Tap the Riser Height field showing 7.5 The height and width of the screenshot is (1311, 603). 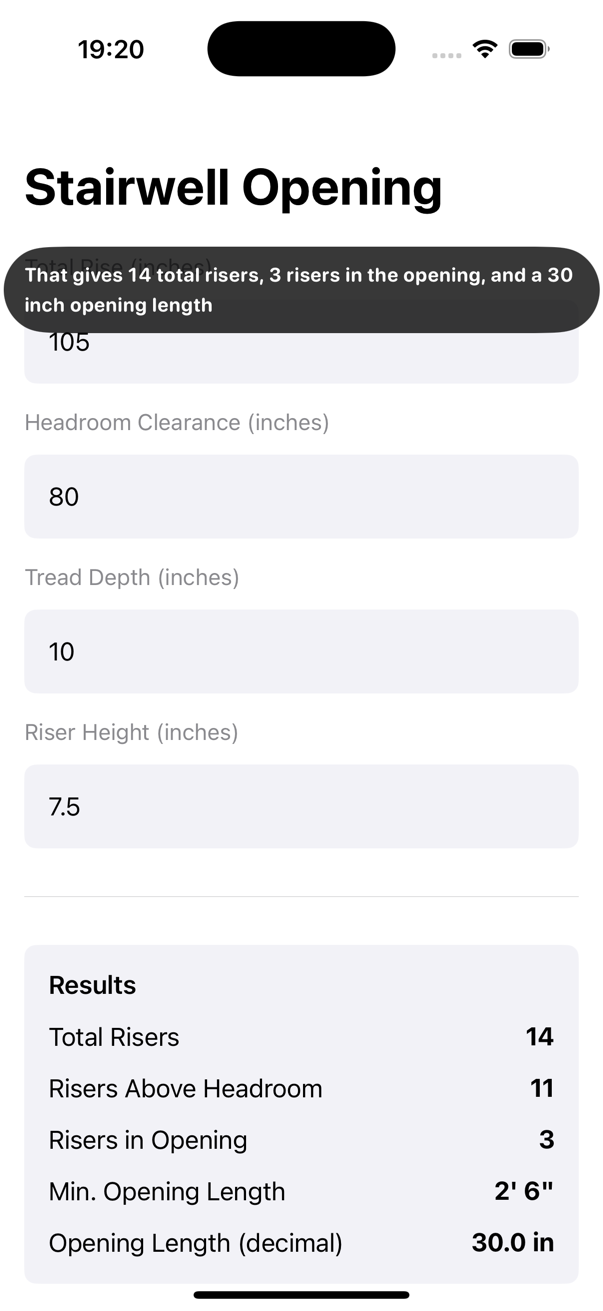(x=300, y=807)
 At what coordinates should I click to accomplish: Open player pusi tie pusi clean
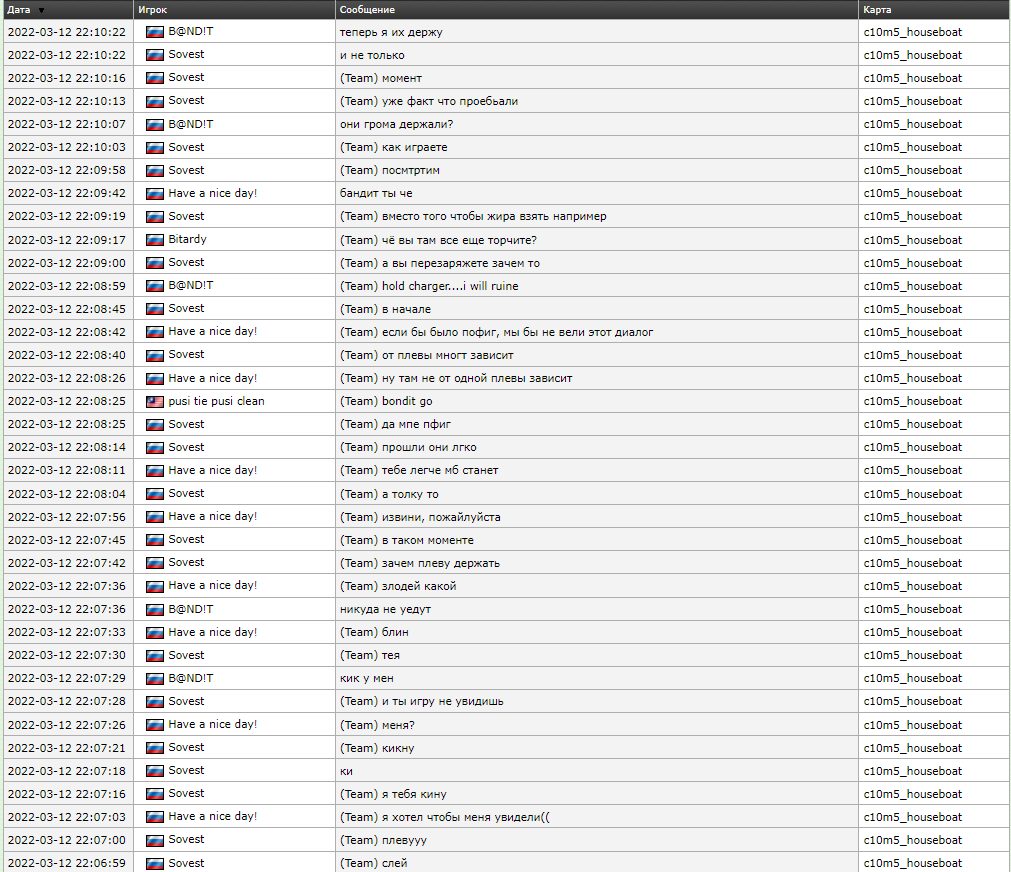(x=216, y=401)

:::

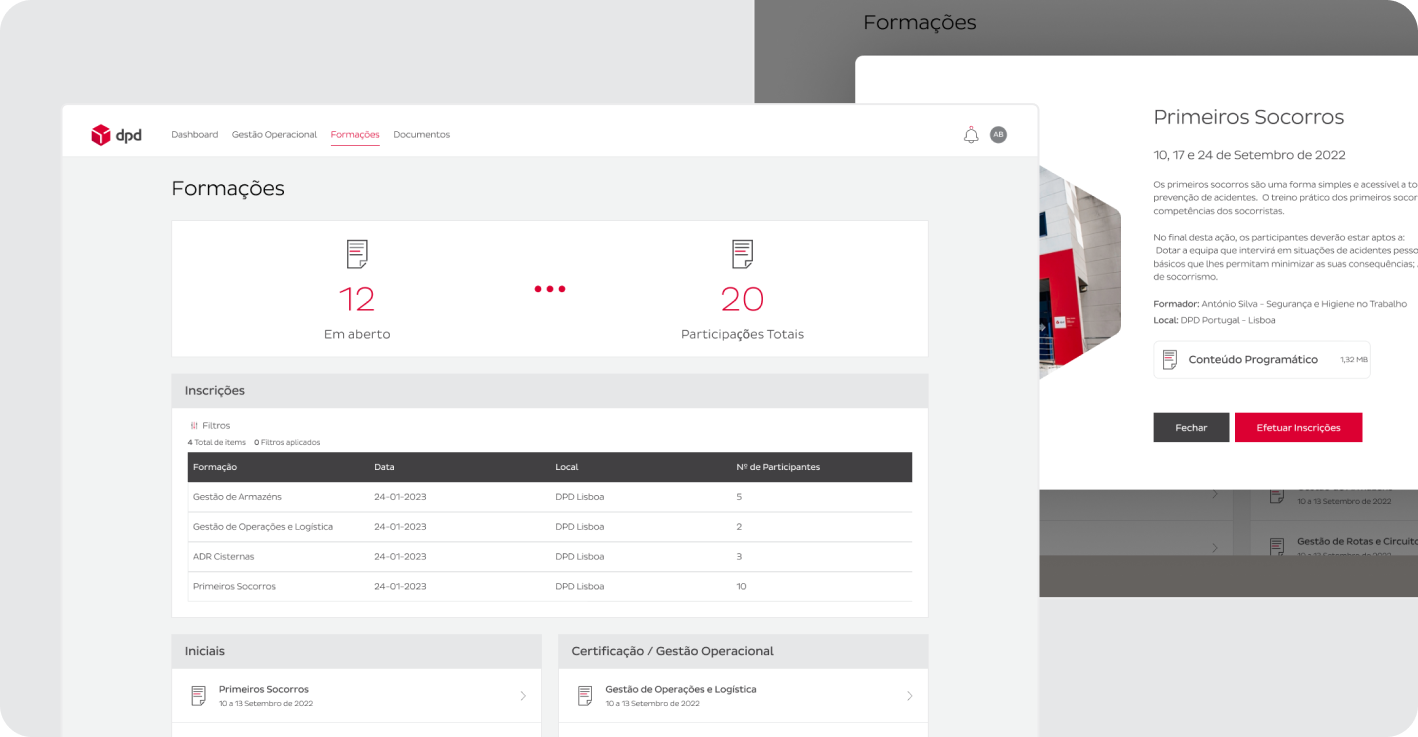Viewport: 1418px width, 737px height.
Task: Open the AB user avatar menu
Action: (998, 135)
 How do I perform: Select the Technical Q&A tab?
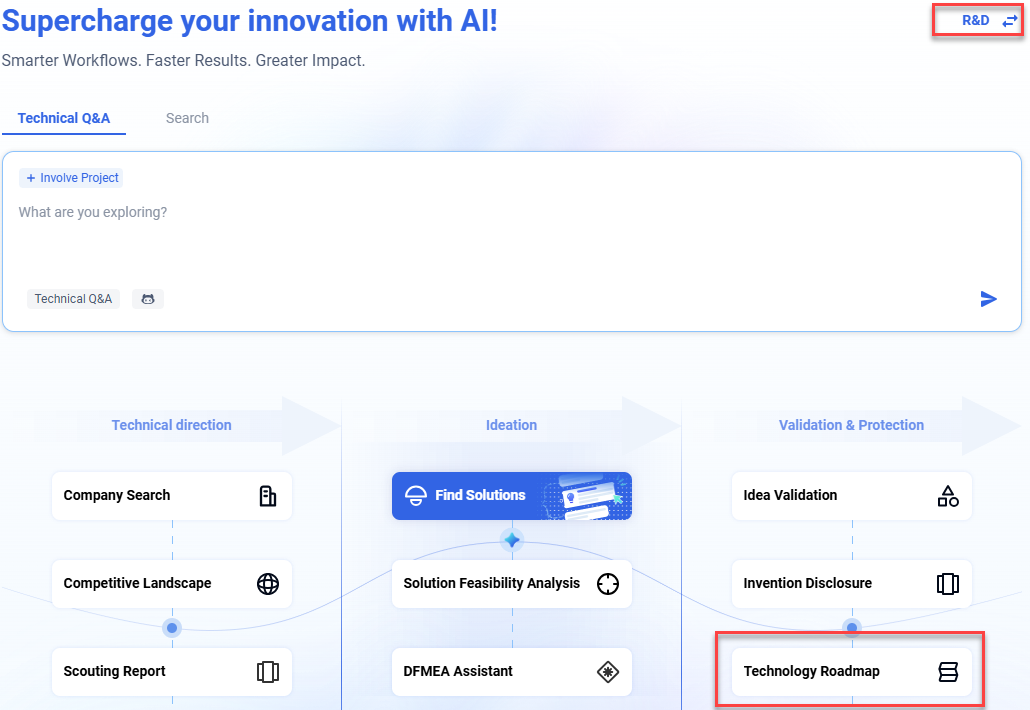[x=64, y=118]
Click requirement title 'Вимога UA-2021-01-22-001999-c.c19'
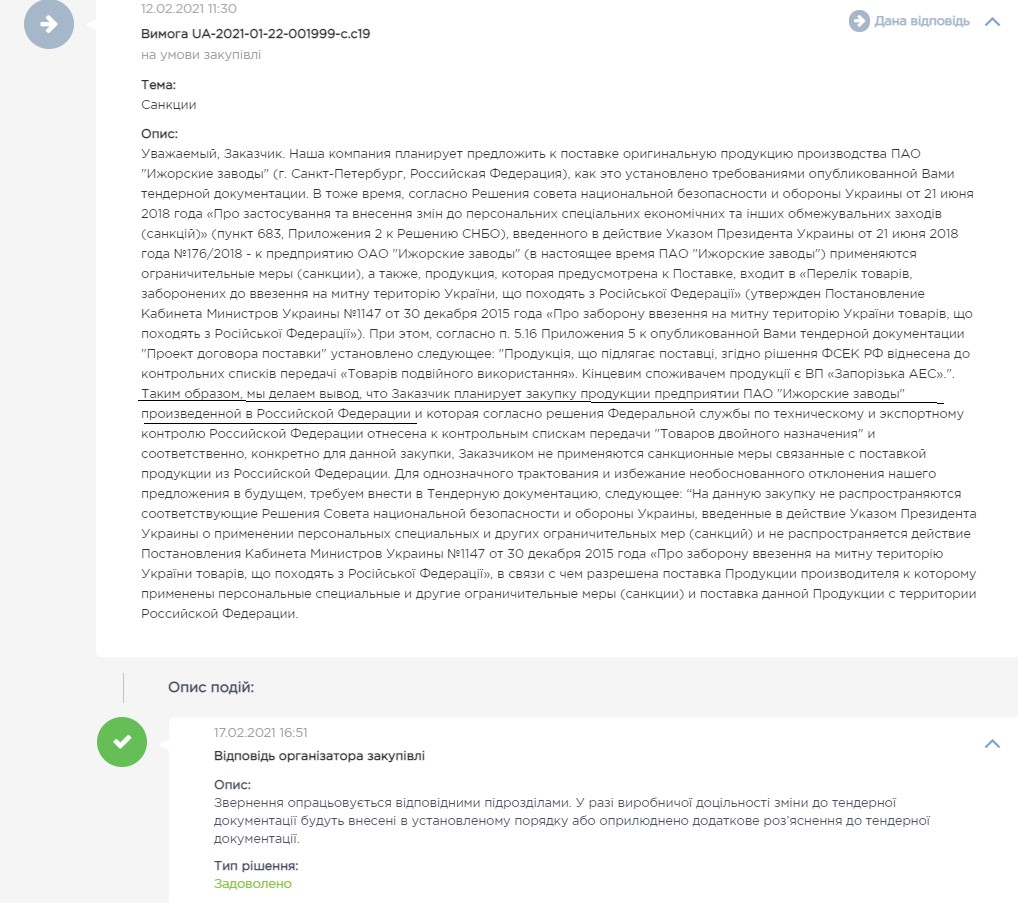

:::

Task goal. What is needed is an exact copy of the lines above, from the one holding "How do I perform: Select" down to the one holding "Click requirement title", with those two included and the pictures left out.

Reply to the exercise.
 How do I perform: Select the Technical Q&A tab?
[x=64, y=118]
Click requirement title 'Вимога UA-2021-01-22-001999-c.c19'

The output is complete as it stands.